Requirement 1: Render this sentence from the CRISPR text in Spanish: "These genes serve as a defense against external invaders like viruses and plasmids."
Requirement 2: Write out the passage of the CRISPR text starting with "Four to ten" and going on through "prokaryotes, or bacteria.".

Exercise text:
The Evolution of CRISPR Technology in Combatting Antimicrobial Resistance

Assistant Professor Ibrahim Bitar of the Department of Microbiology, Faculty of Medicine, University Hospital in Plzen, Charles University in Prague, Plzen, Czech Republic, provided an overview of the molecular biology of CRISPR technology and highlight its potential applications in combating antimicrobial resistance in the second new research review.

Numerous bacteria have extensive CRISPR-associated genes (cas) and clustered regularly interspaced short palindromic repeats (CRISPRs) in their genomes. These genes serve as a defense against external invaders like viruses and plasmids.  The small sequences that make up the CRISPR arrays are repeating arrays that precisely match and originate from a nucleic acid sequence that was previously invading the host.

Four to ten CRISPR-associated genes (cas), which encode the Cas proteins and are highly conserved, go hand in hand with CRISPR sequences. Cas proteins use immunological memories stored in the CRISPR array to conduct adaptive immunity in prokaryotes, or bacteria.

The CRISPR/Cas system recognizes and breaks down the same external DNA components during subsequent invasions. It does this by integrating a little piece of foreign DNA from invaders like plasmids and viruses into its own repeat sequences.

Genotyping can be used to determine the clonality and origin of the isolates and classify them as a population of strains that were exposed to the same environmental conditions, such as geographic location (region) and community/hospital settings, and eventually further extended to track pathogenic bacteria around human society because the CRISPR/Cas systems integrate DNA from invasive pathogens in chronicle order.

CRISPR/Cas systems can be utilized as well to create antimicrobial agents; the introduction of self-targeting crRNAs will efficiently and selectively destroy target bacterial populations. Due to a scarcity of effective antimicrobial agents for treating multidrug-resistant (MDR) infections, researchers began looking for alternate strategies to combat MDR infections rather than going through the lengthy process of generating new antimicrobial agents that can take decades.

Saved entries
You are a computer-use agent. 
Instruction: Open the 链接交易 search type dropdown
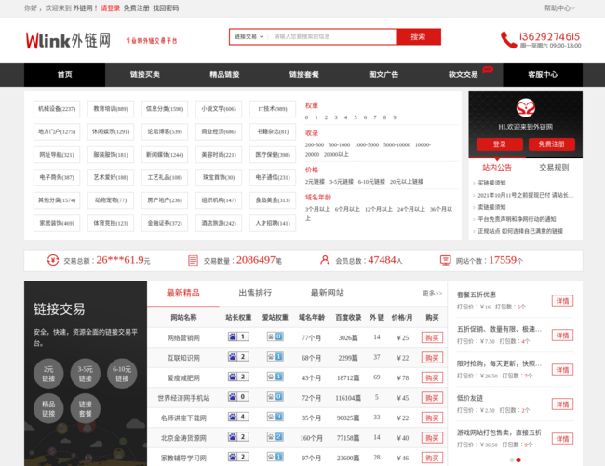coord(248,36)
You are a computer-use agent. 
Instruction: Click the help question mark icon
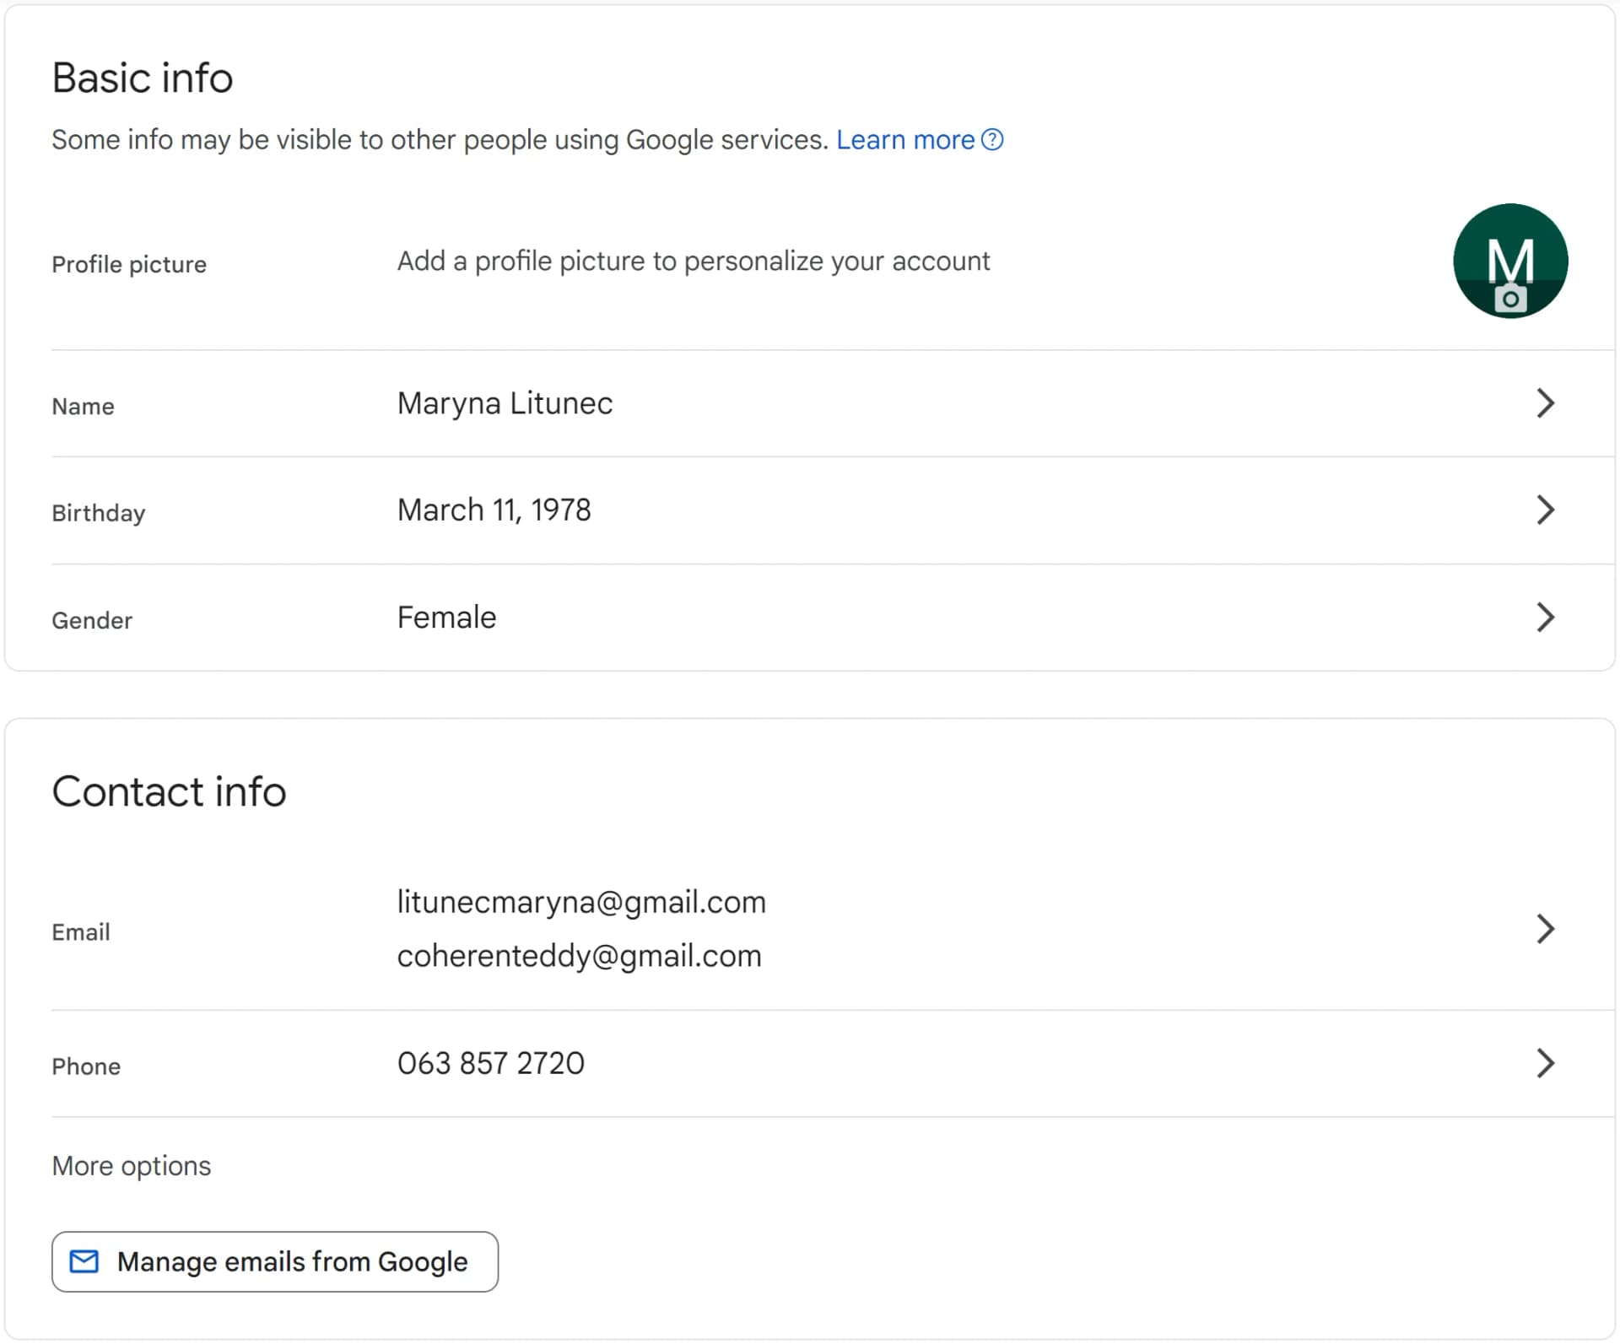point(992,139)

Task response 1: Estos genes sirven como defensa contra invasores externos como virus y plásmidos.

Task response 2:
Four to ten CRISPR-associated genes (cas), which encode the Cas proteins and are highly conserved, go hand in hand with CRISPR sequences. Cas proteins use immunological memories stored in the CRISPR array to conduct adaptive immunity in prokaryotes, or bacteria.